In 1978, ik was 15, zat op kostschool, en was ik in de Paasvakantie 2 weken thuis. Vlak ervoor belt Ton Fagel, destijds eigenaar van Bistro Klein Paardenburg in my hometown Ouderkerk, met mijn moeder of ik misschien 2 weken de zieke afwasser (Omar, die met mijn zuster wilde trouwen toen ze 11 was) zou kunnen vervangen. Mijn moeder zei direct ja, Ton sputterde nog wat tegen “moet je dat niet even aan Julius vragen”, maar mijn moeder zei dat ik kon, wat zo was!
De eerste dag was natuurlijk een hel, ik had geen idee, één grote klerezooi waarbij ik me ook nog 2 keer sneed, bloed all over the place… De 2de dag snapte ik het en vond ik het zelfs leuk, en de 3de dag…, was Omar beter! Mijn ouders waren, al dan niet met ons, vaste gasten in de Bistro, dus Ton kon mij moeilijk naar huis sturen. “Ga jij dan maar de koude keuken in…” en zo stond ik ineens onder de vleugels van chef Henk Tuin salades en andere koude dingen te maken, te cool voor woorden. Zo is het dus gekomen, het zaadje is geplant door Henk (ik mocht later Henk zeggen).
Toen Henk voor zichzelf begon in Aujourd’hui (Cornelis Kruzemanstraat) was ik er vrijwel direct bij maar nu als gast, die wel Henk’s eitje wilde, maar zonder truffel! Chef Ron (Blaauw) was niet blij met me, maar ik wel met hen want ze kookten mijn keuken, lekker klassiek. La Ciboulette was zijn tweede zaak, in Fort Kwadijk, uiterst onhandig in een bunker, maar ook wel weer een coole plek. En lekker!
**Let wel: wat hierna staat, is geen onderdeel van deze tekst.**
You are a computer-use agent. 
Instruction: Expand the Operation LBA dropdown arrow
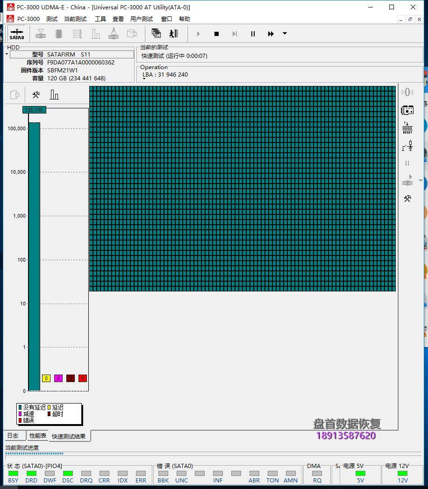(144, 79)
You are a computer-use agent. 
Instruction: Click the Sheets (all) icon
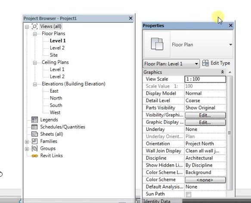point(34,134)
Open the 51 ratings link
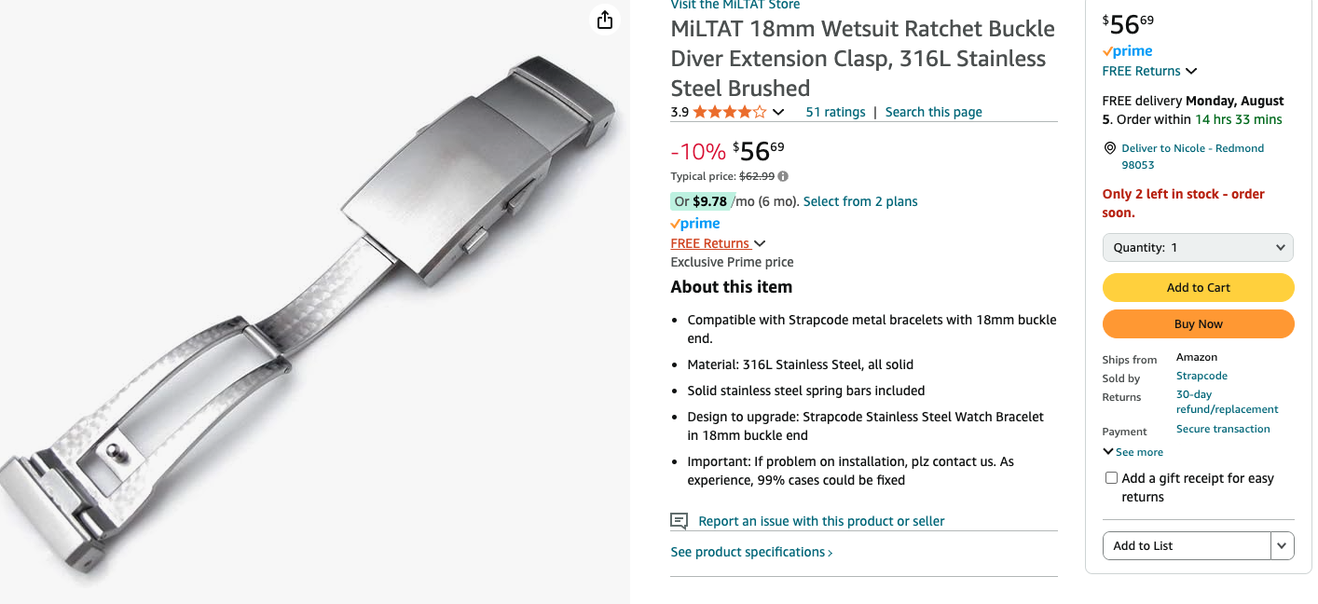 (835, 112)
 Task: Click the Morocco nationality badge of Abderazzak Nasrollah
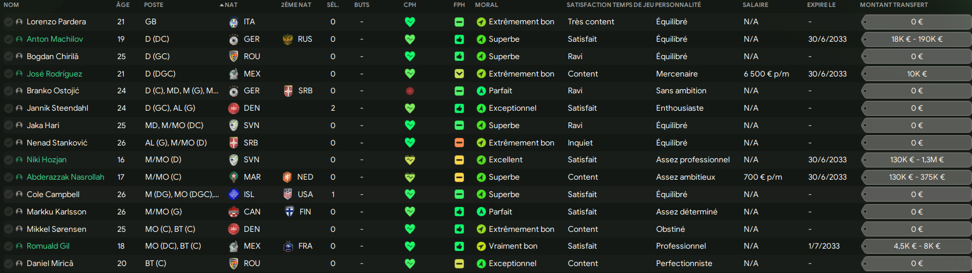pyautogui.click(x=233, y=177)
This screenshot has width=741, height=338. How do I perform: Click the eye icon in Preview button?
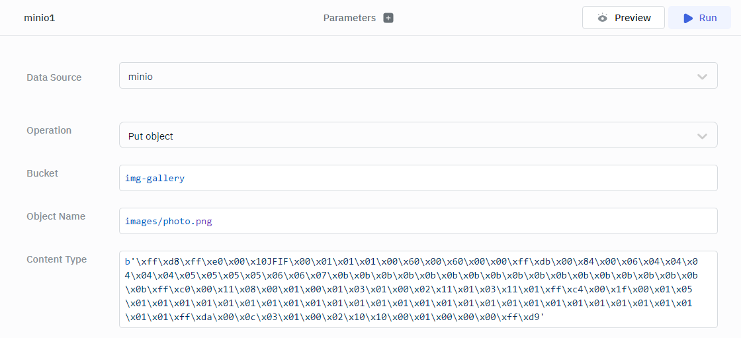[602, 18]
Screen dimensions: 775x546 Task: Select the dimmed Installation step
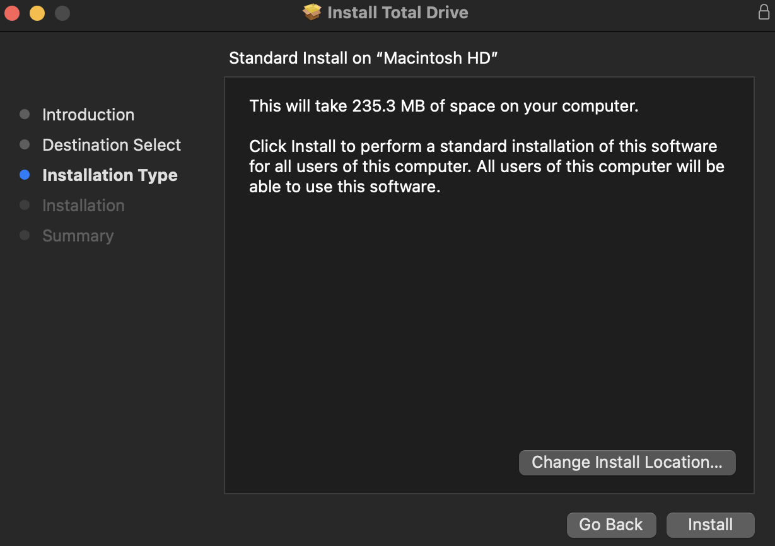click(83, 206)
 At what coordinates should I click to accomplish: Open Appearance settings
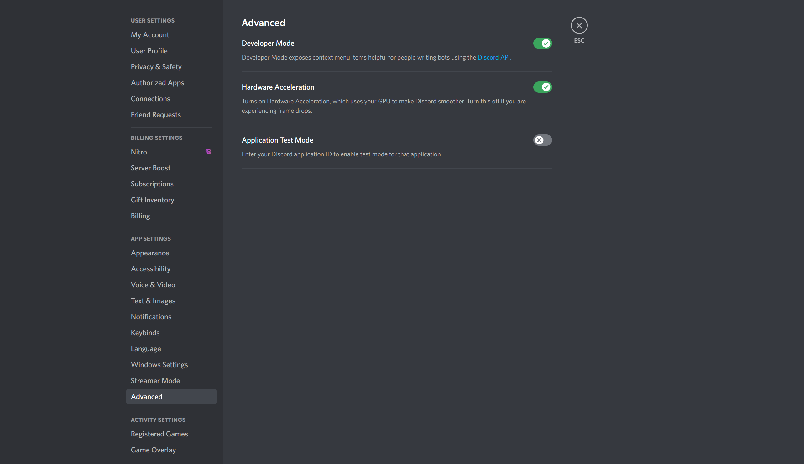pyautogui.click(x=150, y=253)

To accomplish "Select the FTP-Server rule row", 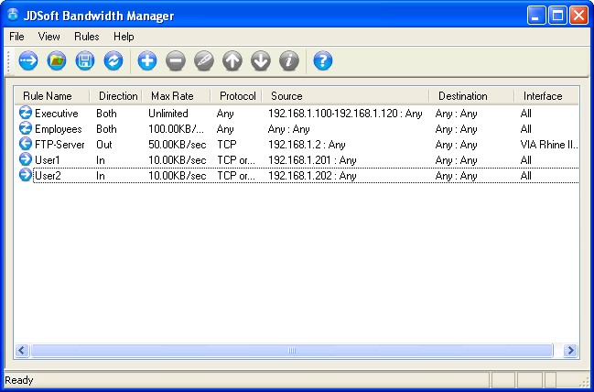I will (59, 145).
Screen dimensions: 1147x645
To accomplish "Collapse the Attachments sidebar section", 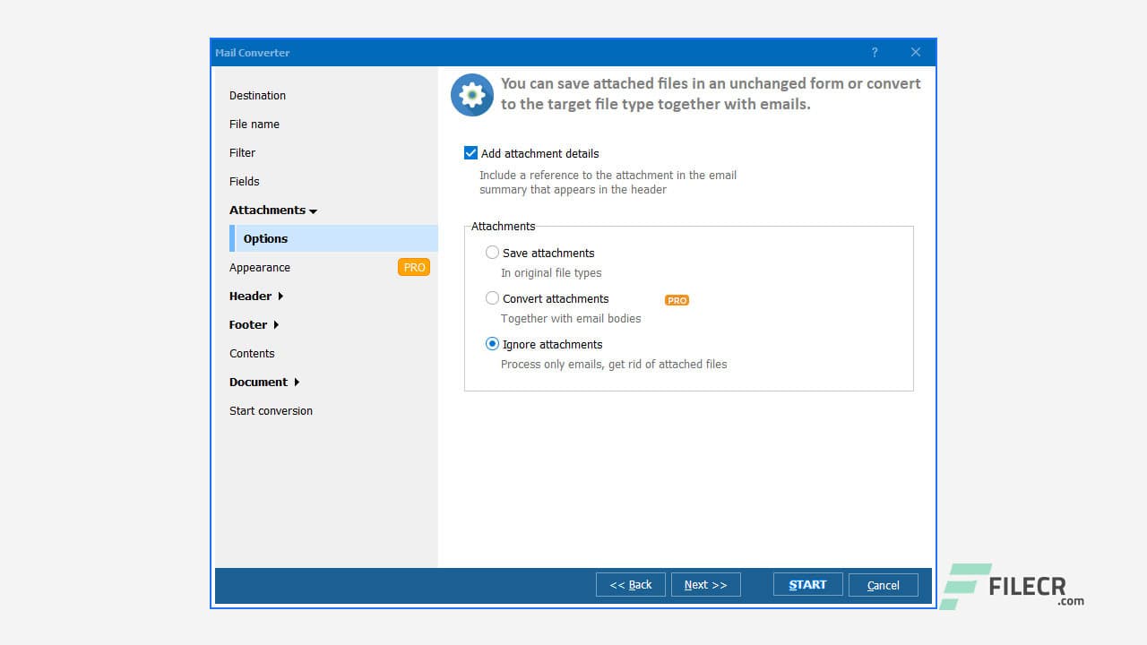I will coord(269,210).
Ik denk met liefde terug aan de paar keer dat we in de laatste decennia samen gekookt hebben. De voorbereidingen voor het grote Bocuse-diner in de Kauwgomballenfabriek (“hou die grote pannen maar, ga ik toch niets meer meedoen…”) en met Kraan, Alain en Constant Fonk achter de Patton-grill bij het Bosch op een van de unieke sound-feestjes.
Henk is 10 oktober overleden en ik weet er zomaar een paar die hem echt gaan missen (daar ben ik er een van).